Activity – Give again the lines from the line with "Task: Clear the selected subnet 10.128.0.0/24" to the last line of the records, exactly and in full. Do not carry over any pictures.

Data listing –
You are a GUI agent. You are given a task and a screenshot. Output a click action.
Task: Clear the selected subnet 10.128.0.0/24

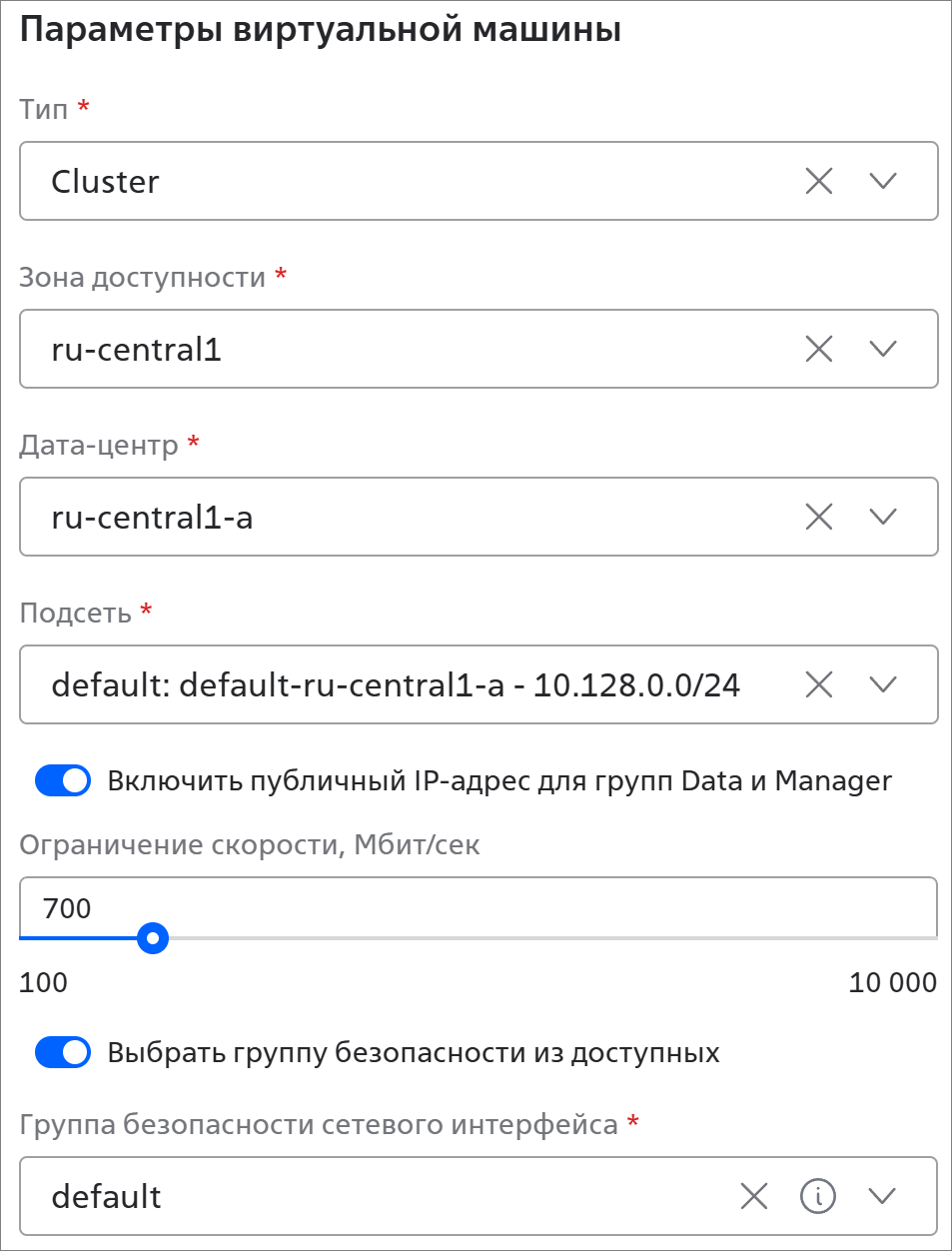pos(819,684)
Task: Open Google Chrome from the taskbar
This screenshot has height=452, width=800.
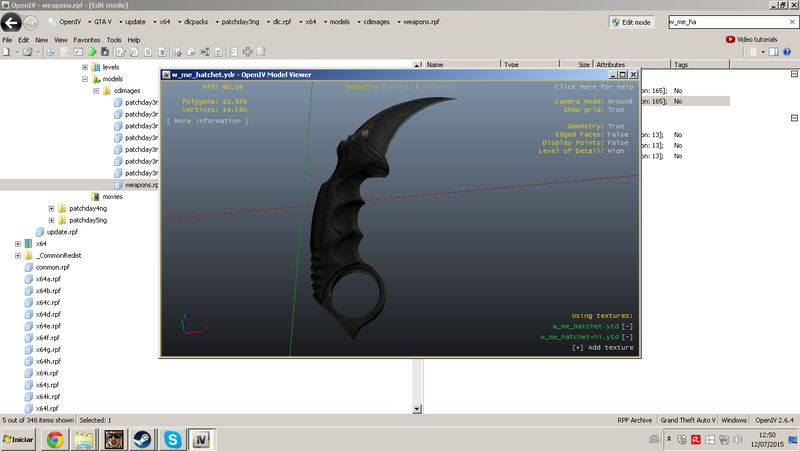Action: point(54,439)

Your solution –
Task: Clear the selected subnet 10.128.0.0/24

pos(819,684)
Task: Open Google Chrome from the taskbar
This screenshot has height=452, width=800.
Action: point(54,439)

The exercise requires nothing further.